_LISTED RECORDS_.
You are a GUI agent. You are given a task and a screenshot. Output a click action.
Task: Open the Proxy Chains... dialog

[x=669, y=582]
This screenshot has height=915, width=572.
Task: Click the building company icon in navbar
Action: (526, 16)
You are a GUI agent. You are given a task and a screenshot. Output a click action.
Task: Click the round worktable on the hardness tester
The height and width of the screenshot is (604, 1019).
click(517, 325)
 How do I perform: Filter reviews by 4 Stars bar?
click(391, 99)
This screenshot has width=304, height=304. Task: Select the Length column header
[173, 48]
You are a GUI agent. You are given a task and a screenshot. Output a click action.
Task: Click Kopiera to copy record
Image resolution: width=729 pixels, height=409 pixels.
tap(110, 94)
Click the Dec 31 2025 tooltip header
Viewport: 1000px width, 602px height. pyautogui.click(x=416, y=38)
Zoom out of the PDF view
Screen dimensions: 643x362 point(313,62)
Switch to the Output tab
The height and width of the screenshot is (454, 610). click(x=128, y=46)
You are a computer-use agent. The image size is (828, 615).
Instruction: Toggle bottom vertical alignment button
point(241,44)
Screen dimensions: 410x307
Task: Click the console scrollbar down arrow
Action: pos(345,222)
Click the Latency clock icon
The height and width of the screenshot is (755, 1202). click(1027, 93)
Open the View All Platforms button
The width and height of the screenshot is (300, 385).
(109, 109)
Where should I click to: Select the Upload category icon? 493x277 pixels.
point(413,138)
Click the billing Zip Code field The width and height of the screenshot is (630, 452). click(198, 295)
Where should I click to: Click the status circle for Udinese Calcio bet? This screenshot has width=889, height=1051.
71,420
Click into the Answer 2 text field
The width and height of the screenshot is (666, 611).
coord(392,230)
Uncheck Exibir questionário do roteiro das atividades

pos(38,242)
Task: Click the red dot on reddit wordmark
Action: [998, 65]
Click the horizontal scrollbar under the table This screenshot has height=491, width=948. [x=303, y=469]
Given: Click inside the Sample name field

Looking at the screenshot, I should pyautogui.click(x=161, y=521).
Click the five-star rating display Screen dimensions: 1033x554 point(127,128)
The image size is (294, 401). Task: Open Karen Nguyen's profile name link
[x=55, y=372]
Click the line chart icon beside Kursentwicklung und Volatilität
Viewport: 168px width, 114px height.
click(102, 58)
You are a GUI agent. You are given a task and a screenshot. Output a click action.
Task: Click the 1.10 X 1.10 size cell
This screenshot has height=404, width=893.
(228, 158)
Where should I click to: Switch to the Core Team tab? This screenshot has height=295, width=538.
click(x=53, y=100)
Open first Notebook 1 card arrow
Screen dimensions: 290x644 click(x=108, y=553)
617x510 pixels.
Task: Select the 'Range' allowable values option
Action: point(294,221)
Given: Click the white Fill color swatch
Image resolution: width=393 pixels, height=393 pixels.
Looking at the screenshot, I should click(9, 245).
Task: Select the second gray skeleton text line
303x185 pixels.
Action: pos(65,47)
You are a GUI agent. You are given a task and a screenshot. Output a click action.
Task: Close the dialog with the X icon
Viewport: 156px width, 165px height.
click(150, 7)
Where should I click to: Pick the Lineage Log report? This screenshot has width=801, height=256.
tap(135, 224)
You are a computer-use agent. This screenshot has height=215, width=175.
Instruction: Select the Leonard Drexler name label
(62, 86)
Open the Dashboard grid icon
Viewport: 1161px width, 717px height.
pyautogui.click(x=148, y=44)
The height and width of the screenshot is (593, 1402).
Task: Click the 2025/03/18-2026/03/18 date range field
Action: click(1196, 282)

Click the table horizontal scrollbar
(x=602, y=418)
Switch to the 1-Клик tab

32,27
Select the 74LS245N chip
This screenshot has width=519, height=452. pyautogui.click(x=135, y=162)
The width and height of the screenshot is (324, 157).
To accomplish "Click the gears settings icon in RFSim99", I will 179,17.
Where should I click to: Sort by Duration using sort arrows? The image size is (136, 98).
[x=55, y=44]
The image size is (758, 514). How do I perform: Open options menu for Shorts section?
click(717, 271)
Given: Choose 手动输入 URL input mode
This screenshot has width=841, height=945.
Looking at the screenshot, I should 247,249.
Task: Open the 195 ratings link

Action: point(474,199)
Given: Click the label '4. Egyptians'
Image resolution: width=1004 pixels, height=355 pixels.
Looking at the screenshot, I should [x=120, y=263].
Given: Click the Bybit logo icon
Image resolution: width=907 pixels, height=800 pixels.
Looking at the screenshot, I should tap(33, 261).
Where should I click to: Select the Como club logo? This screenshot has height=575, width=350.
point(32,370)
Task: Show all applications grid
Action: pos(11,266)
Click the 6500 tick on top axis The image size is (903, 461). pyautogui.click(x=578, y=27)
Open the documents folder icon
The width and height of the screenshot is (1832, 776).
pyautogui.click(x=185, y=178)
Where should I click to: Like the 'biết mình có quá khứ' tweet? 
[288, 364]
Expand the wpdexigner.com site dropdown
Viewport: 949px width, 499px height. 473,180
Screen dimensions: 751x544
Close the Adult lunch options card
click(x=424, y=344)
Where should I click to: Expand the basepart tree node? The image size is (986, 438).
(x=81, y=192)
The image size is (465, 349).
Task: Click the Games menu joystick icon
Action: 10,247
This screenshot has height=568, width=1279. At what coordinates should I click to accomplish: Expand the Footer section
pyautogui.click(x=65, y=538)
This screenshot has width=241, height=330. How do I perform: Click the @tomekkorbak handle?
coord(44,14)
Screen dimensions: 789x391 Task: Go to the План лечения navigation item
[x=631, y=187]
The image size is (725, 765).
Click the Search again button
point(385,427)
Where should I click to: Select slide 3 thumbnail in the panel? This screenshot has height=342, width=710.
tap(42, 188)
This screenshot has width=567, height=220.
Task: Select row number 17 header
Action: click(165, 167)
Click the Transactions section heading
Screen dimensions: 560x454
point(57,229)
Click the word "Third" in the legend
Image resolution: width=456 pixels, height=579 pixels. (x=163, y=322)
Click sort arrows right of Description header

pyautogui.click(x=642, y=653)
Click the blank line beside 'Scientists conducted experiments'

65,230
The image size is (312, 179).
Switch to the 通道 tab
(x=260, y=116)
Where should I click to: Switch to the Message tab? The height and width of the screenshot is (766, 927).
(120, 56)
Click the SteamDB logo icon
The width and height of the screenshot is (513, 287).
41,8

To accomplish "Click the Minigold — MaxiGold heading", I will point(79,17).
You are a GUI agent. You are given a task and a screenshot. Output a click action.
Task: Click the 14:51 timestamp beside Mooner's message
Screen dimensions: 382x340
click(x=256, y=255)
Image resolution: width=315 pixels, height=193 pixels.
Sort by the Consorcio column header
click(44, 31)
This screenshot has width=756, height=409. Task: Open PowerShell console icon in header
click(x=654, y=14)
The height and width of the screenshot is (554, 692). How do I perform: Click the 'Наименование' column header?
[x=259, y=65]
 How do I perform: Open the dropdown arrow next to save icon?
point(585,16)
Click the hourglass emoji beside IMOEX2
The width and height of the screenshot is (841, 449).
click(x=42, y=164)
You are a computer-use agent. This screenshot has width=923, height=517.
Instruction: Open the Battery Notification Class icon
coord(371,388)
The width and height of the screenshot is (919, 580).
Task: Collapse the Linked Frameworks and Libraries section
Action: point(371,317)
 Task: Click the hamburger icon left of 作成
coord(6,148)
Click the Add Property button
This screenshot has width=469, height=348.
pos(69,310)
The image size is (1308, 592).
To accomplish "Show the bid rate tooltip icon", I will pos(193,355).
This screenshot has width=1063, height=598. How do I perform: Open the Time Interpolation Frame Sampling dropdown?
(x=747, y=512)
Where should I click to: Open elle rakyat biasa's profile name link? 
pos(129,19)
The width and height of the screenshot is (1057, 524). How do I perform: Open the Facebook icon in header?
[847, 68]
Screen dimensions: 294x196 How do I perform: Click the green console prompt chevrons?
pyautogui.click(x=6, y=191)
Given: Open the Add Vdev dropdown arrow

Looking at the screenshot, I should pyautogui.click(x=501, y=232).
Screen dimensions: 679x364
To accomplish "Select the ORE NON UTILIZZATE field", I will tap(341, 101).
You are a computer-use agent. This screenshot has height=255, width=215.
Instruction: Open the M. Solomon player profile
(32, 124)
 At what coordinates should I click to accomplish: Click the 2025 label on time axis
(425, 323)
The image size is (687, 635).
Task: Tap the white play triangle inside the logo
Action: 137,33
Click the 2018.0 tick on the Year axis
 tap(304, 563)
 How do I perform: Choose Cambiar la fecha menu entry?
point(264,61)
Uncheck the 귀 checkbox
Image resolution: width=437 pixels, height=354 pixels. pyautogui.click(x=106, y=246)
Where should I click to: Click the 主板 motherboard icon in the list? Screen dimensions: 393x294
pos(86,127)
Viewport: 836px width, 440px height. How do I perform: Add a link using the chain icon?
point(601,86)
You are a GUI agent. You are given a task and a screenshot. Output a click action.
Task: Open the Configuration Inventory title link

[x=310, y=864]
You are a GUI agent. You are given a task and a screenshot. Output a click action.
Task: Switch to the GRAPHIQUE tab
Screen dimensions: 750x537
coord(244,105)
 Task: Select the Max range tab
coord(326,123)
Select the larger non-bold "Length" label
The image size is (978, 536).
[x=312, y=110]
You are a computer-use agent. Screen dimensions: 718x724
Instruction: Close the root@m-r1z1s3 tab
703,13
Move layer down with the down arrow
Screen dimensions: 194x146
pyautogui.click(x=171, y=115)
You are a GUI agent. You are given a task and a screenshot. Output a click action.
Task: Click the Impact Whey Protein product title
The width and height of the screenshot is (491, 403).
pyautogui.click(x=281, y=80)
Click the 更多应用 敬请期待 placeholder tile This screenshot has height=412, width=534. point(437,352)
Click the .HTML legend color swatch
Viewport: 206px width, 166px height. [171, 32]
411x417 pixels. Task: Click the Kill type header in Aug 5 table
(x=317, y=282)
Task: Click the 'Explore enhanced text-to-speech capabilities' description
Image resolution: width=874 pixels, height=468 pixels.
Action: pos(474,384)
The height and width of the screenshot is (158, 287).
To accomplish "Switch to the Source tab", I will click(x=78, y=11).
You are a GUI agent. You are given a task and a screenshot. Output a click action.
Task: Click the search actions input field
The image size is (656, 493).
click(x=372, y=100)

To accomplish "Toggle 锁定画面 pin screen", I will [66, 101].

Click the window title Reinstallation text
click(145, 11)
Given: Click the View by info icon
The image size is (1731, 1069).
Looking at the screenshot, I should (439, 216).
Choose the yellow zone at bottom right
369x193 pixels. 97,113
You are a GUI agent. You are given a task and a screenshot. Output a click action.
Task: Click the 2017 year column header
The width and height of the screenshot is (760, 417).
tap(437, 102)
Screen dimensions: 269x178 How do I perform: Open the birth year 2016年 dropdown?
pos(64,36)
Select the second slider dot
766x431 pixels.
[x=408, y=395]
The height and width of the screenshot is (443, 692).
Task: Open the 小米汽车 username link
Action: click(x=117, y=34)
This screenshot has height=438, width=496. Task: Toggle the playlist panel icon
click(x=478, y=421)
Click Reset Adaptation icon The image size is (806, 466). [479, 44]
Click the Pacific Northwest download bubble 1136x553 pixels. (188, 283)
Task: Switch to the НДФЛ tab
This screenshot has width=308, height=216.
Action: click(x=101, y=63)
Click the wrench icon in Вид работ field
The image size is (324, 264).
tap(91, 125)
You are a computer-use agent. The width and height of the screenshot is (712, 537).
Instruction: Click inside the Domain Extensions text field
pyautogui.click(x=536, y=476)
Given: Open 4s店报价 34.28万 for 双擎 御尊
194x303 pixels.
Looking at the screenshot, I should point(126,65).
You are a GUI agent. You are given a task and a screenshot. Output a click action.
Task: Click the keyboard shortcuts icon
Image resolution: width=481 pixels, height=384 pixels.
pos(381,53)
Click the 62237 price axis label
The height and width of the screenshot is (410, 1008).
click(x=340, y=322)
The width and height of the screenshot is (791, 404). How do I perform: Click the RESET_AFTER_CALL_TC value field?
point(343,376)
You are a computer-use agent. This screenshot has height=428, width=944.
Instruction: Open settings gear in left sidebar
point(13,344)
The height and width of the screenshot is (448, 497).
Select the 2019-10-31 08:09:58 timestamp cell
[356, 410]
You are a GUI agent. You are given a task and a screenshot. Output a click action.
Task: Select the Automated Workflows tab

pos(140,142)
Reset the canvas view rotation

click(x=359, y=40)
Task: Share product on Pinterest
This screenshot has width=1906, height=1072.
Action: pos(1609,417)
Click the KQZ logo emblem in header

_WHAT IS NEEDED_. Reproduce word for word the material above, beginning with the line that contains "Uncheck the 귀 checkbox" and ending with the line that contains "Task: Switch to the GRAPHIQUE tab".

_RESULT OF THE TASK_.
Uncheck the 귀 checkbox
Image resolution: width=437 pixels, height=354 pixels. pyautogui.click(x=106, y=246)
Where should I click to: Click the 主板 motherboard icon in the list? Screen dimensions: 393x294
pos(86,127)
Viewport: 836px width, 440px height. How do I perform: Add a link using the chain icon?
point(601,86)
You are a GUI agent. You are given a task and a screenshot. Output a click action.
Task: Open the Configuration Inventory title link

[x=310, y=864]
You are a GUI agent. You are given a task and a screenshot. Output a click action.
Task: Switch to the GRAPHIQUE tab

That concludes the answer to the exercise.